Tiger Analytics is looking for a skilled and innovative Machine Learning Engineer with hands-on experience in Google Cloud Platform (GCP) and Vertex AI to design, build, and deploy scalable ML solutions. You will play a key role in operationalizing machine learning models and driving the end-to-end ML lifecycle, from data ingestion to model serving and monitoring.
Key Responsibilities:- Develop, train, and optimize ML models using Vertex AI, including Vertex Pipelines, AutoML, and custom model training.
- Design and build scalable ML pipelines for feature engineering, training, evaluation, and deployment.

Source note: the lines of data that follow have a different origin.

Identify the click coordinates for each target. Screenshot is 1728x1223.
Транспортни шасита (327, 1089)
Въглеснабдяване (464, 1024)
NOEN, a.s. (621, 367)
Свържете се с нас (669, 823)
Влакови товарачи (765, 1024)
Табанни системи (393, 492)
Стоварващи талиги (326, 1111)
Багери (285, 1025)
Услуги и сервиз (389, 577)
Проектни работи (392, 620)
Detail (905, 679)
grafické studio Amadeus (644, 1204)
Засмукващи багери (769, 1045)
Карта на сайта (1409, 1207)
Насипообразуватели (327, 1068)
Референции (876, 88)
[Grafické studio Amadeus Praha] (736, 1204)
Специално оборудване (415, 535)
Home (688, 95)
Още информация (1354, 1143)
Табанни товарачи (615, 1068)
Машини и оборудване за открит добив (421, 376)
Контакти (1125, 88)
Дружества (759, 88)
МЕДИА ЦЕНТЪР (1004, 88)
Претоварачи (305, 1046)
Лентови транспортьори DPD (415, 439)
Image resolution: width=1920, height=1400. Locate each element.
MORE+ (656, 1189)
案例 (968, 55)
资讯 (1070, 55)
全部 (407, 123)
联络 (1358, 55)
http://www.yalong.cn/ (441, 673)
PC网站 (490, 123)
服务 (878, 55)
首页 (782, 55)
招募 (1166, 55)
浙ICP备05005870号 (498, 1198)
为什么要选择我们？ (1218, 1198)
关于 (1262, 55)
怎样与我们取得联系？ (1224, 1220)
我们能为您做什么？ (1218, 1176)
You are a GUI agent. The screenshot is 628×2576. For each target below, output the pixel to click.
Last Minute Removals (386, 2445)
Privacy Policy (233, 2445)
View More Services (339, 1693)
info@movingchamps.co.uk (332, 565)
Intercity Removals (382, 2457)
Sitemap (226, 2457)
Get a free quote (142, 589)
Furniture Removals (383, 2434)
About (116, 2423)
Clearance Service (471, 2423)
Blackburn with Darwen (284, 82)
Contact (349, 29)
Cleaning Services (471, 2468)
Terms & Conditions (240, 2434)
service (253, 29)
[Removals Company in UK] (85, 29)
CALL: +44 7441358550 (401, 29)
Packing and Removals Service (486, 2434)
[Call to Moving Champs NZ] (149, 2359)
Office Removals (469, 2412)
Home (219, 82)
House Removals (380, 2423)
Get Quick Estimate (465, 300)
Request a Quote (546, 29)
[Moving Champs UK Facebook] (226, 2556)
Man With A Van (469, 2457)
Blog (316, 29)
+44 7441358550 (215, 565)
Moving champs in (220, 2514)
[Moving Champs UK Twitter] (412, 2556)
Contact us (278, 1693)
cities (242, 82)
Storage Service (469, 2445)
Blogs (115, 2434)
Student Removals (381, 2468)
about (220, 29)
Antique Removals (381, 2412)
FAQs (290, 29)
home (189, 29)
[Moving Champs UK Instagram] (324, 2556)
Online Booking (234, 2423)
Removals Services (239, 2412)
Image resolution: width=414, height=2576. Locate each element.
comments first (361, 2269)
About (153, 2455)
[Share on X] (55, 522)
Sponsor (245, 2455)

- Deploy models to production using Vertex AI endpoints and integrate with downstream applications or APIs.
- Collaborate with data scientists, data engineers, and MLOps teams to enable reproducible and reliable ML workflows.
- Monitor model performance and set up alerting, retraining triggers, and drift detection mechanisms.
- Utilize GCP services such as BigQuery, Dataflow, Cloud Functions, Pub/Sub, and GCS in ML workflows.
- Apply CI/CD principles to ML models using Vertex AI Pipelines, Cloud Build, and GitOps practices.
- Implement model governance, versioning, explainability, and security best practices within Vertex AI.
- Document architecture decisions, workflows, and model lifecycle clearly for internal stakeholders.
Additional expertise required includes:
- Advanced Generative AI, including RAG with Graph-based hybrid retrieval and multimodal agents.
- Deep knowledge of ADK, Langchain Agentic Frameworks, fine-tuning, and distillation techniques.
Python expertise is essential, including:
- Strong OOP and functional programming skills.
- Proficiency with ML/DL libraries such as TensorFlow, PyTorch, scikit-learn, pandas, NumPy, PySpark.
- Experience with production-grade code, testing, and performance optimization.
GCP Cloud Architecture & Services proficiency includes:
- Vertex AI, BigQuery, Cloud Storage, Cloud Run, Cloud Functions, Pub/Sub, Dataproc, Dataflow.
- Understanding of IAM, VPC.
API Development & Integration skills include:
- Designing and building RESTful APIs using FastAPI or Flask.
- Integrating ML models into APIs for real-time inference.
- Implementing authentication, logging, and performance optimization.
System Design & Scalability experience involves:
- Designing end-to-end AI systems with scalability and fault tolerance.
- Developing distributed systems, microservices, and asynchronous processing.
This position offers an excellent opportunity for significant career development in a fast-growing and challenging entrepreneurial environment with a high degree of individual responsibility.